• Collected data
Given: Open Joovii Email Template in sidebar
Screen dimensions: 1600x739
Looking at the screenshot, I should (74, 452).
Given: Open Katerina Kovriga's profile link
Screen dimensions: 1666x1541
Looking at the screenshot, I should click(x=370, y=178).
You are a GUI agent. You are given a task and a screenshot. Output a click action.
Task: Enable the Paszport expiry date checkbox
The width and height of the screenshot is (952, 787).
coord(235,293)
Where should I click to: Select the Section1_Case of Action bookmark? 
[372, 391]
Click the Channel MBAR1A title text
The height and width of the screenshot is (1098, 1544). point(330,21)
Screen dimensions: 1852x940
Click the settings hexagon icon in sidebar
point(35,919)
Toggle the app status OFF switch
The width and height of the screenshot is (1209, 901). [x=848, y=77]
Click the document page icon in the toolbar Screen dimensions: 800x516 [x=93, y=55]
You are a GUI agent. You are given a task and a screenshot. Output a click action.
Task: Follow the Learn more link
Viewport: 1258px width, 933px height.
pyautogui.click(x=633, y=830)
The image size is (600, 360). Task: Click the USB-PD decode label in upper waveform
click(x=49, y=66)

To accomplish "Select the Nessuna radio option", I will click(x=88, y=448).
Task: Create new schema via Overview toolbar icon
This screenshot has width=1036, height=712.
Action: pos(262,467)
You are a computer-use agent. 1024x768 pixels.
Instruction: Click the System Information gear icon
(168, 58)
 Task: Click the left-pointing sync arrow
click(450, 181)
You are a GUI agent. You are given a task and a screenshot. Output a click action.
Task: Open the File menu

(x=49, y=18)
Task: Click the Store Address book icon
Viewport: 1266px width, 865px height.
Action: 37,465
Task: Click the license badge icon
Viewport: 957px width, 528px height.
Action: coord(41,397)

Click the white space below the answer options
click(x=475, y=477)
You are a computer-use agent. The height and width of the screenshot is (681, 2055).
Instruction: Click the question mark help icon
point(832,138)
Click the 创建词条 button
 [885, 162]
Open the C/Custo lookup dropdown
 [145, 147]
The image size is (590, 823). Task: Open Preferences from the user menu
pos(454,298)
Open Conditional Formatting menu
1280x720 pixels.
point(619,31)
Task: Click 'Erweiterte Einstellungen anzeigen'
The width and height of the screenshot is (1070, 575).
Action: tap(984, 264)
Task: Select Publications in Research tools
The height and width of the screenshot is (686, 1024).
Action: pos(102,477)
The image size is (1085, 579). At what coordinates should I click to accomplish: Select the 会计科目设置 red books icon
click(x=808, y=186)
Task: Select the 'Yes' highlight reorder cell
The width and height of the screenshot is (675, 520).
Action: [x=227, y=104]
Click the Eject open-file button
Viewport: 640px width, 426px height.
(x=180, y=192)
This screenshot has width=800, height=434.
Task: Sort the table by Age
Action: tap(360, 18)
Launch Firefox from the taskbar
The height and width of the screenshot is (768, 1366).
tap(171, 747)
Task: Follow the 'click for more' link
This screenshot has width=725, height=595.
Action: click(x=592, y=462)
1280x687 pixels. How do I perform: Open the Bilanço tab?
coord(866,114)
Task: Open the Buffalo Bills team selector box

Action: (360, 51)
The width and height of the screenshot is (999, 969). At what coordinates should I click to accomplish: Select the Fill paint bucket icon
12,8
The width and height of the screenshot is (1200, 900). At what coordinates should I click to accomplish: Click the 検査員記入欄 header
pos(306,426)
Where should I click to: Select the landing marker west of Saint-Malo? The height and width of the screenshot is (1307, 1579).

• DIRECTIONS FOR THIS TASK
Would you set the entries down again, exactly as they were written?

• SOLUTION FOR THIS PROBLEM
Given: Open Joovii Email Template in sidebar
Screen dimensions: 1600x739
Looking at the screenshot, I should (74, 452).
Given: Open Katerina Kovriga's profile link
Screen dimensions: 1666x1541
Looking at the screenshot, I should click(x=370, y=178).
You are a GUI agent. You are given a task and a screenshot. Output a click action.
Task: Enable the Paszport expiry date checkbox
The width and height of the screenshot is (952, 787).
coord(235,293)
Where should I click to: Select the Section1_Case of Action bookmark? 
[372, 391]
Click the Channel MBAR1A title text
The height and width of the screenshot is (1098, 1544). point(330,21)
Screen dimensions: 1852x940
Click the settings hexagon icon in sidebar
point(35,919)
Toggle the app status OFF switch
The width and height of the screenshot is (1209, 901). [x=848, y=77]
Click the document page icon in the toolbar Screen dimensions: 800x516 [x=93, y=55]
You are a GUI agent. You are given a task and a screenshot. Output a click action.
Task: Follow the Learn more link
Viewport: 1258px width, 933px height.
pyautogui.click(x=633, y=830)
The image size is (600, 360). Task: Click the USB-PD decode label in upper waveform
click(x=49, y=66)

To accomplish "Select the Nessuna radio option", I will click(x=88, y=448).
Task: Create new schema via Overview toolbar icon
This screenshot has width=1036, height=712.
Action: pos(262,467)
You are a computer-use agent. 1024x768 pixels.
Instruction: Click the System Information gear icon
(168, 58)
 Task: Click the left-pointing sync arrow
click(450, 181)
You are a GUI agent. You are given a task and a screenshot. Output a click action.
Task: Open the File menu

(x=49, y=18)
Task: Click the Store Address book icon
Viewport: 1266px width, 865px height.
Action: 37,465
Task: Click the license badge icon
Viewport: 957px width, 528px height.
Action: coord(41,397)

Click the white space below the answer options
click(x=475, y=477)
You are a computer-use agent. The height and width of the screenshot is (681, 2055).
Instruction: Click the question mark help icon
point(832,138)
Click the 创建词条 button
 [885, 162]
Open the C/Custo lookup dropdown
 [145, 147]
The image size is (590, 823). Task: Open Preferences from the user menu
pos(454,298)
Open Conditional Formatting menu
1280x720 pixels.
point(619,31)
Task: Click 'Erweiterte Einstellungen anzeigen'
The width and height of the screenshot is (1070, 575).
Action: tap(984, 264)
Task: Select Publications in Research tools
The height and width of the screenshot is (686, 1024).
Action: pos(102,477)
The image size is (1085, 579). At what coordinates should I click to accomplish: Select the 会计科目设置 red books icon
click(x=808, y=186)
Task: Select the 'Yes' highlight reorder cell
The width and height of the screenshot is (675, 520).
Action: [x=227, y=104]
Click the Eject open-file button
Viewport: 640px width, 426px height.
(x=180, y=192)
This screenshot has width=800, height=434.
Task: Sort the table by Age
Action: tap(360, 18)
Launch Firefox from the taskbar
The height and width of the screenshot is (768, 1366).
tap(171, 747)
Task: Follow the 'click for more' link
This screenshot has width=725, height=595.
Action: click(x=592, y=462)
1280x687 pixels. How do I perform: Open the Bilanço tab?
coord(866,114)
Task: Open the Buffalo Bills team selector box

Action: (360, 51)
The width and height of the screenshot is (999, 969). At what coordinates should I click to accomplish: Select the Fill paint bucket icon
12,8
The width and height of the screenshot is (1200, 900). At what coordinates should I click to accomplish: Click the 検査員記入欄 header
pos(306,426)
Where should I click to: Select the landing marker west of Saint-Malo? The height and width of the screenshot is (1307, 1579).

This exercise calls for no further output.